HAZ: Blick auf die Tabelle ist verboten

  • Blick auf die Tabelle ist verboten


    Hannover 96 ist nach dem 0:3 in Bremen Schlusslicht.


    Von Heiko Rehberg
    Bremen. Ein kurzer Blick mit der Lesebrille auf die Tabelle, und Ewald Lienen wusste, was zu tun ist. „Wir dürfen uns jetzt keine negativen Gedanken machen“, sagte der Trainer von Hannover 96 nach der 0:3-Niederlage im Fußball-Bundesligaspiel bei Werder Bremen. „Wir müssen die Tabelle und den Punktestand beiseite schieben.“
    Vielleicht ist es auch als 96-Fan derzeit das Beste, was man tun kann: Die Tabelle einfach ignorieren, denn ihr Studium macht wenig Freude. Aber noch ergibt sie Gott sei Dank kein scharfes Bild. Die „Roten“ sind zwar Schlusslicht (negativer Gedanke), aber sie haben noch das Nachholspiel gegen Arminia Bielefeld am 28. September und damit die Möglichkeit (positiver Gedanke), aus zwei Pünktchen fünf Punkte zu machen. Dann würde alles etwas freundlicher aussehen.
    „Das Spiel ist schwer zu bewerten“, sagte Lienen nach dem 0:3 beim Meister und begründete das mit dem frühen Platzverweis für Verteidiger Dariusz Zuraw (19. Minute).
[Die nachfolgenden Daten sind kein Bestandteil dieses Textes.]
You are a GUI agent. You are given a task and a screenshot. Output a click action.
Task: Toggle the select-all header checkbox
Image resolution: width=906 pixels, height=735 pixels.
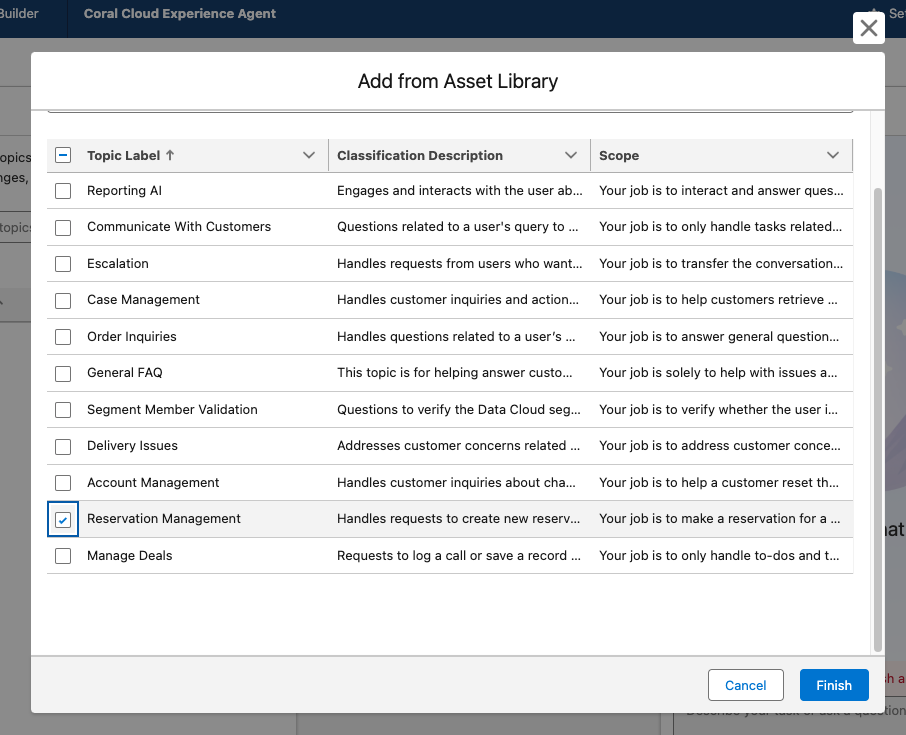coord(63,155)
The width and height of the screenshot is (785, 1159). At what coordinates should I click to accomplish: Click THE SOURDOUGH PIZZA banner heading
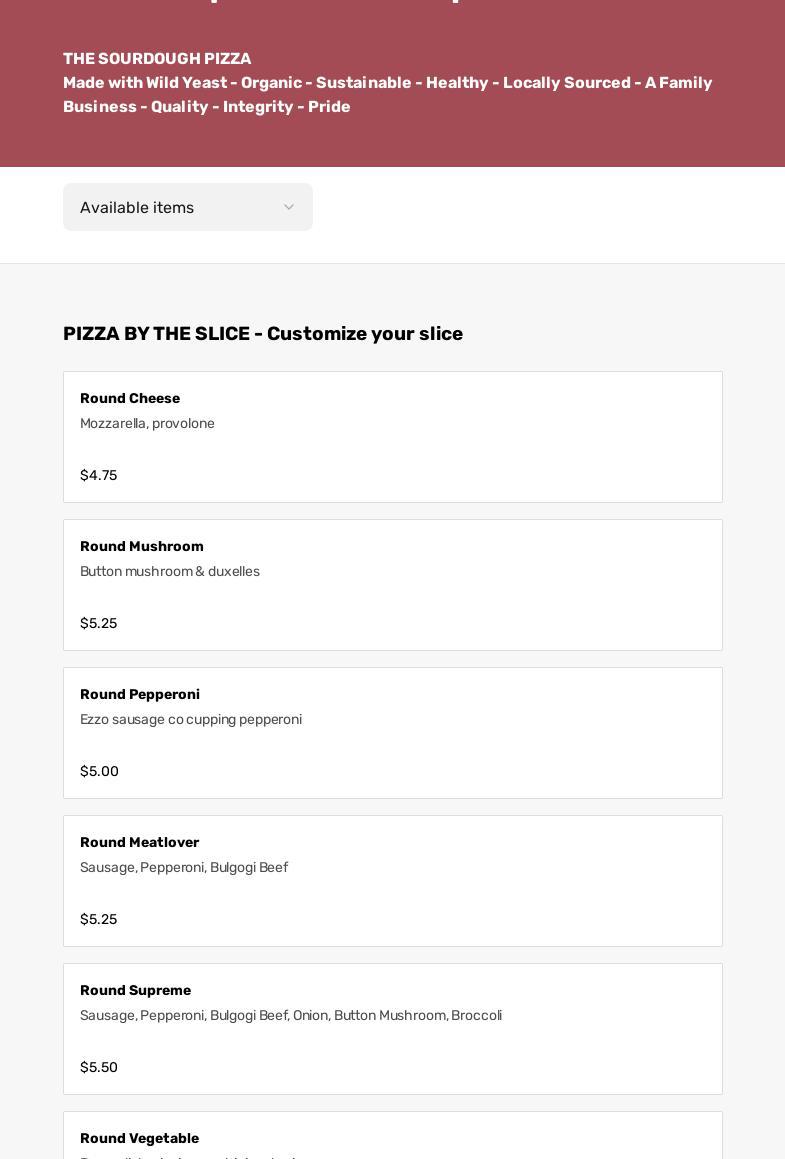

Tatsächlich gilt das nach wie vor für die gesamte Mannschaft und Lienens Arbeit: Auch das ist beides schwer zu bewerten, denn Hannover 96 bietet viel Widersprüchliches an.
    In Bremen hatte die Elf direkt nach der Roten Karte in Unterzahl und Rückstand ihre besten Szenen, als sie mit Wut im Bauch nach vorne spielte und „drei tausendprozentige“ (Lienen) Torchancen hatte. Einmal köpfte Leandro an die Unterkante der Latte (29.), ein anderes Mal scheiterte der Brasilianer freistehend an Bremens Torwart Andreas Reinke (36.), das dritte Mal spitzelte ihm Valerien Ismael im letzten Augenblick den Ball weg (23.). In dieser Phase zeigte Hannover 96 das, was auch schon bei Bayer Leverkusen (1:2) und eine Halbzeit lang gegen den SC Freiburg (2:2) zu sehen war: ein ordentliches Offensivspiel. Aber das ist leider nur die eine Seite der 96-Medaille.
    Die ersten 20 Minuten war das hannoversche Spiel unansehnlich, weil anscheinend gar nicht vorgesehen schien, dass man selbst einmal die Initiative ergreifen könnte. „In der 2. Halbzeit wollten wir dann erst einmal das Ergebnis verwalten und am Ende unsere Chancen suchen“, sagte Abwehrspieler Per Mertesacker. 96 schien auf das Glück der späten Stunde zu hoffen, wie es in Dortmund mit dem 1:1 in der Nachspielzeit geklappt hatte. Doch letztlich gilt auch im Fußball, dass man die Dinge möglichst nicht auf die lange Bank schieben sollte. Und dass man sich Glück erarbeiten muss.
    Auch in Bremen stand es nach Ismaels Elfmetertor 0:1, aber die 96-Profis spielten von der 46. Minute an, als hätten sie entweder noch drei Stunden Zeit oder besäßen die Garantie für einen Treffer. Den Bremern, die vorher in der Abwehr wenig souverän gewirkten hatten, kam das entgegen. Ruhig warteten sie ab, bis 96 wieder Fehler machte: Vor dem 2:0 von Johan Micoud stand Michael Tarnat falsch (78.), vor dem 3:0 (88.) von Miroslav Klose unterlief dieses Missgeschick dem sonst guten Christoph Dabrowski. Was hätte Schlimmeres passieren können, wenn die „Roten“ vorher mutiger gewesen wären?
    Drei Auswärtsspiele, nicht ein Sieg: Hält dieser Trend im DFB-Pokalwettbewerb an, dann droht am Mittwoch bei Energie Cottbus Unheil. Doch da wusste Ewald Lienen ebenfalls Rat: „Das ist kein Auswärtsspiel, sondern ein Pokalspiel“, sagte er. Etwas von diesem Einfallsreichtum würde auch der Mannschaft gut tun.